### WHAT THE TASK ASKS:
Recreate the listing that follows line for line, without pictures.

### RECORDS:
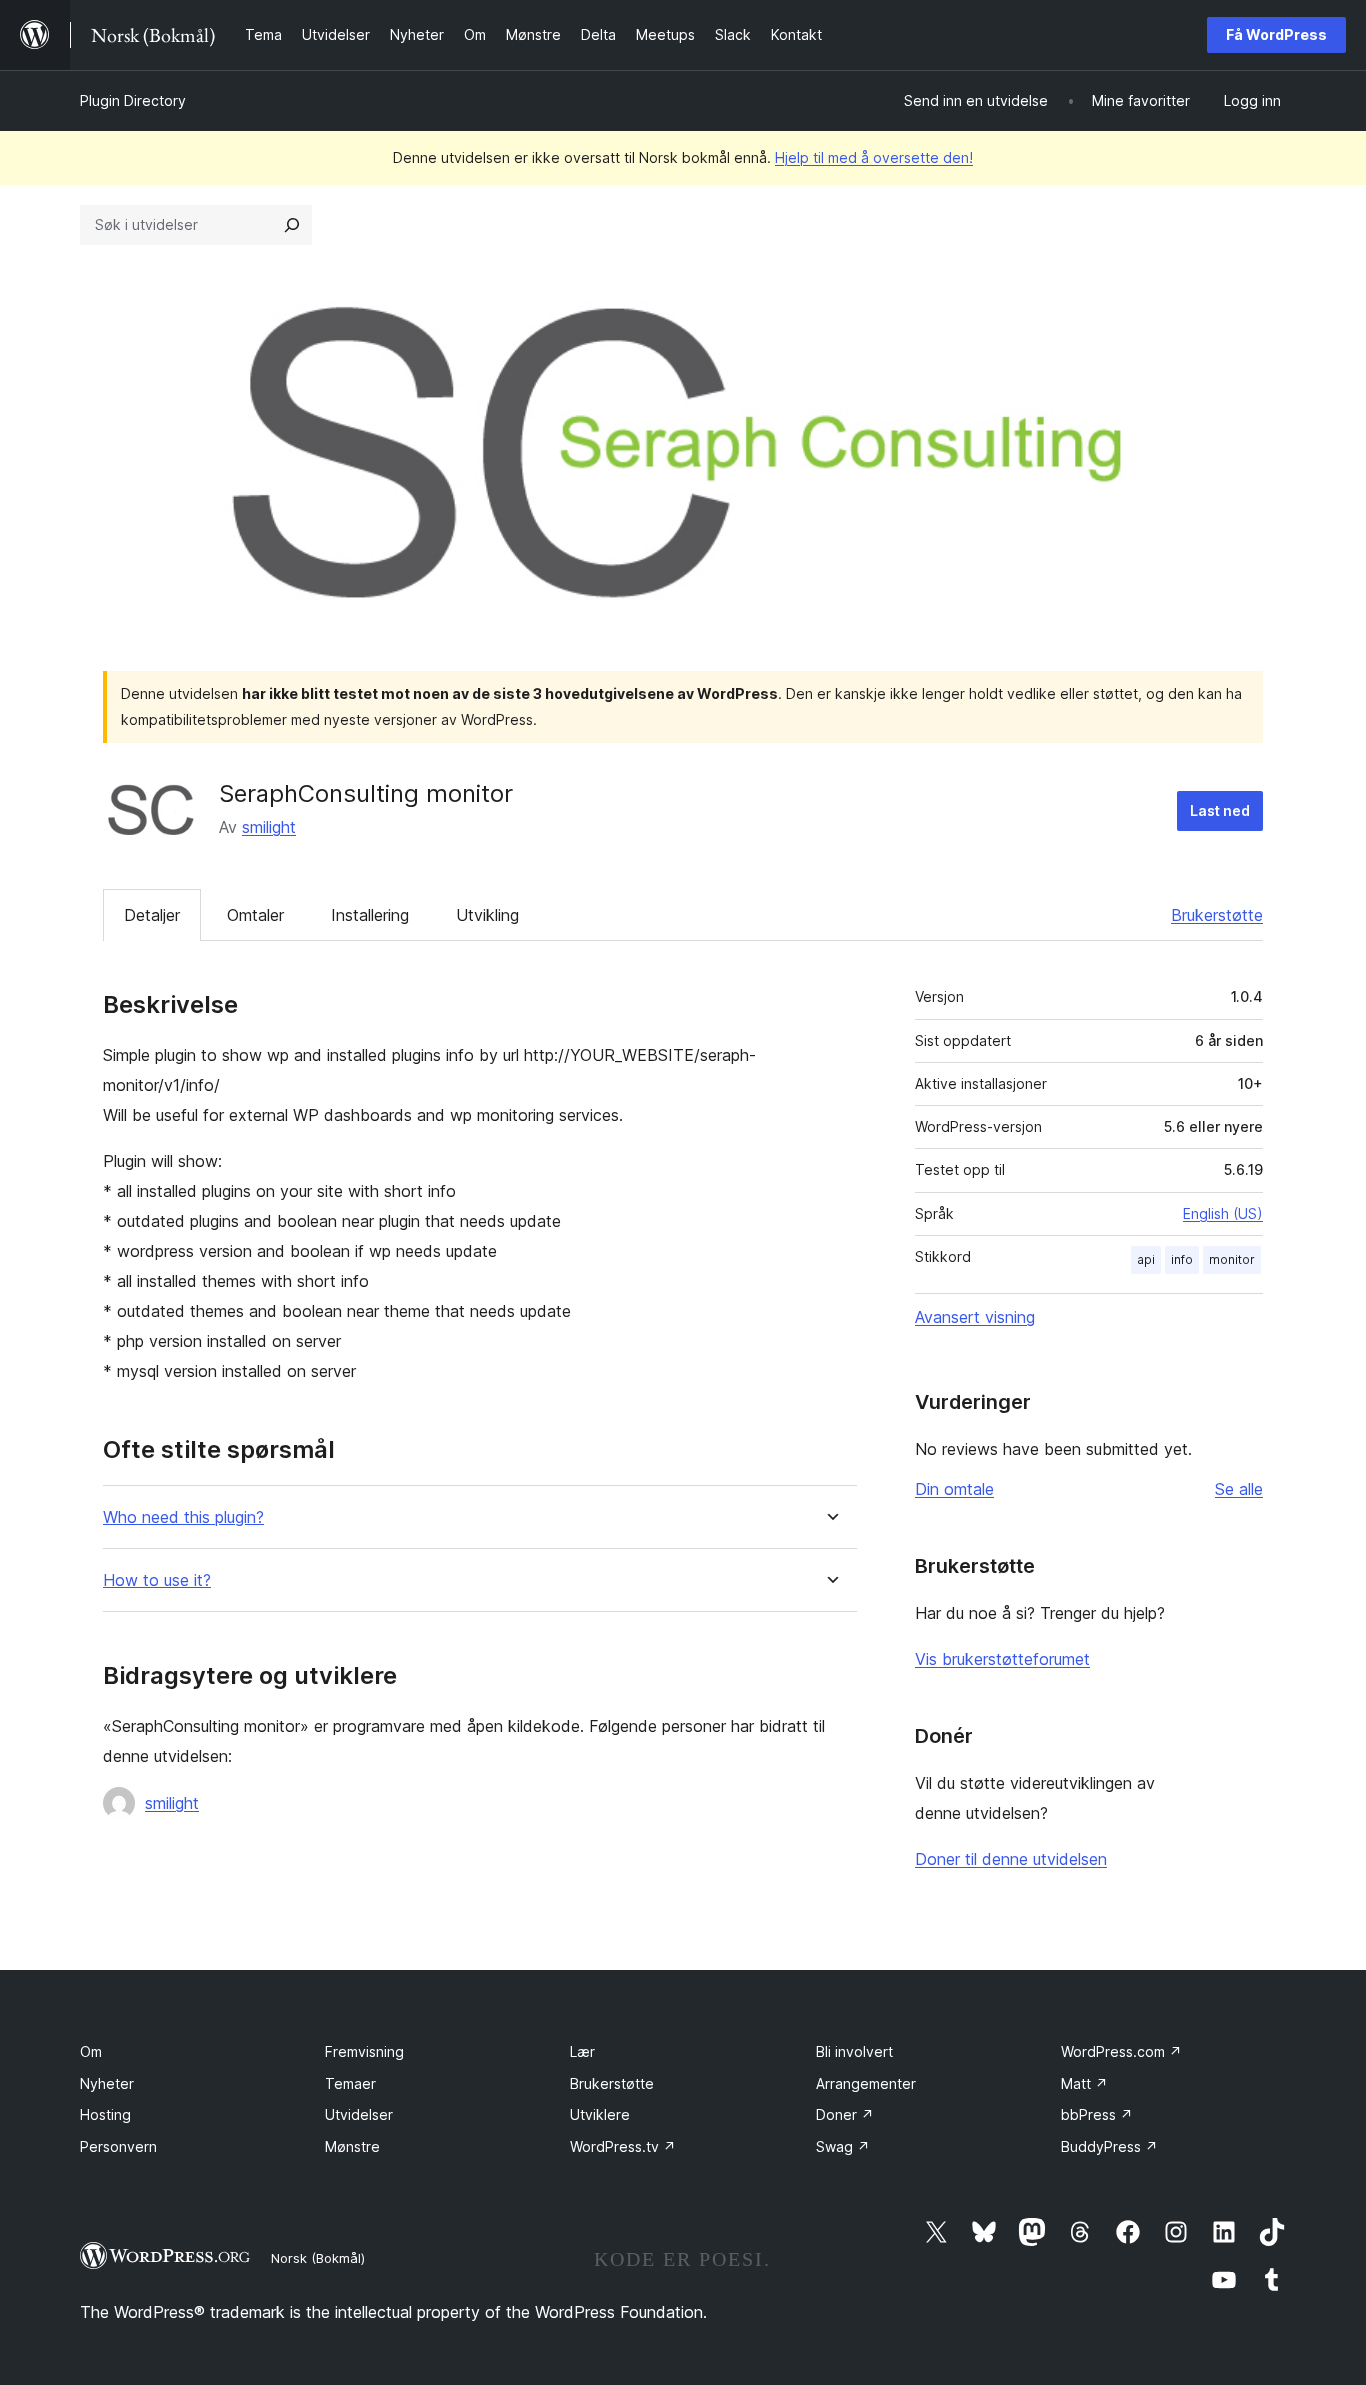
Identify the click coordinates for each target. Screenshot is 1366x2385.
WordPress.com (1121, 2051)
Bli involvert (854, 2051)
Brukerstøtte (1217, 915)
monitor (1232, 1259)
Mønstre (352, 2146)
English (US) (1223, 1213)
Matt (1084, 2083)
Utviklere (600, 2114)
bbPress (1097, 2114)
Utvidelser (359, 2114)
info (1182, 1259)
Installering (370, 915)
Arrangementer (866, 2083)
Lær (582, 2051)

### ANSWER TO THIS PROBLEM:
Identify the click coordinates for each target. Screenshot is 1366x2385.
WordPress.com (1121, 2051)
Bli involvert (854, 2051)
Brukerstøtte (1217, 915)
monitor (1232, 1259)
Mønstre (352, 2146)
English (US) (1223, 1213)
Matt (1084, 2083)
Utviklere (600, 2114)
bbPress (1097, 2114)
Utvidelser (359, 2114)
info (1182, 1259)
Installering (370, 915)
Arrangementer (866, 2083)
Lær (582, 2051)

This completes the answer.